§ **Source passage**:

Summing up from the comments on the question itself, so it doesn't "get lost":
As ce4 pointed out: The
READ_LOGS permission requested by the app grants it access to the system logs, which might include sensitive information logged by other apps (also system apps). However note, that this specific problem has been adressed by Google with Jelly Bean onwards (apps can only read their very own logs, and not everything in the log since then). So the
READ_LOGS permission on Android 4.1+ is safe. You can install the app without fear on Jelly Bean devices (but not ICS and below).
If one has CyanogenMod (or a compatible ROM) installed, there's the option to use PDroid in one of its incarnations. Visit the XDA-Developers for information on...
- The OpenPDroid AutoPatcher, working on Linux, MacOSX, and meanwhile also Windows. With this tool you can patch a ROM image so it will contain the PDroid functionality.
- The OpenPDroid project. This thread gives you detailed information on what OpenPDroid is, what it does, what features it includes, and more.
- PDroid 2.0, which now also offers support for stock ROMs. Tons of screenshots there, for sure an interesting read!
Still, PDroid is nothing for Android newbies to install -- it's not like just picking an
.apk and go. All PDroid incarnations require you to patch an existing ROM image file, which you then must flash to your device. So no easy-go.
LBE Privacy Guard, on the other hand, can just be installed straight from the playstore if you run Android 4.0 or below. There are issues with JellyBean like e.g. boot-loops, so do not install the playstore version on JellyBean devices! At least not if it was not updated May 2013 or later. You have been warned!
For JellyBean users, again XDA is a good source: some busy members took care to translate the Chinese LBE安全大师 (LBE Security Master) to different languages. The thread can be found here, and this version does not boot-loop JellyBean.

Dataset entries
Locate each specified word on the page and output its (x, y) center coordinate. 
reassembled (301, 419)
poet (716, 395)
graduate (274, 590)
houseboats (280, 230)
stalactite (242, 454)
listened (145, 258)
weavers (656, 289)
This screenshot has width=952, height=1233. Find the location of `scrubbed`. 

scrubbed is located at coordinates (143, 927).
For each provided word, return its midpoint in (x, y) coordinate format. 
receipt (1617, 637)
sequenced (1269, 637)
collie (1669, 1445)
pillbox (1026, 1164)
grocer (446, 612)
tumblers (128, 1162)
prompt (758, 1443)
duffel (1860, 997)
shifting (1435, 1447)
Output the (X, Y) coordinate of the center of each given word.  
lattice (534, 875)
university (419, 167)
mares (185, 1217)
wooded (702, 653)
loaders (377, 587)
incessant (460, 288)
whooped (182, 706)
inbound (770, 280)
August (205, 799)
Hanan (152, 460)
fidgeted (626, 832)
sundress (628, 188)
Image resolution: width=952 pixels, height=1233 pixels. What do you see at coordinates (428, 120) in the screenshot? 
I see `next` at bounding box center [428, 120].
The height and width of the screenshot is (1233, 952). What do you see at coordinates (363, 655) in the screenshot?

§ **Instructions for the task**: Could you pick up the Android privacy text on READ_LOGS, PDroid, and LBE Privacy Guard right after its final sentence and keep it going?

§ **Exercise answer**:
XPrivacy is pretty new in this area (I just discovered it recently, after I wrote this answer -- so I felt the need to update it). As with the other mentioned solutions, it requires a rooted device. In order to install the app, you also need a Custom Recovery such as e.g. clockworkmod or twrp. XPrivacy is based on the Xposed-Framework, so you will need that as well. Requiring Android 4.1 or higher, this seems a nice option for those having used LBE Privacy Guard before, and don't want to use the overloaded LBE Security Master on JellyBean.
From its behavior it's comparable to LBE: on a per-app basis, permissions can be set separately. In most cases, if you "revoke" a permission, "fake data" will be served instead -- with two exceptions, where this seems not to be possible (internet and external storage). More details can be found on the project page.
CyanogenMod, Paranoid Android, & Co. with Privacy Guard
CM 10.1 nightlies and onwards of CyanogenMod as well as Paranoid Android already ship with a Privacy Guard, which lets you define what apps should be placed into "incognito mode". While that's better than nothing, it's just an on/off switch: either the app is put into "incognito", or it is not. No selective withdrawal of permissions here.
Android 4.3+ App-Ops
With Android 4.3, Google finally introduced a kind of "permission manager". In 4.3, it's still hidden, but can easily be made available: App-Ops allow you a fine grained control over your privacy, almost similar to what PDroid, LBE, and XPrivacy provide. But just almost: not all permissions can be revoked here (e.g. network/internet access cannot).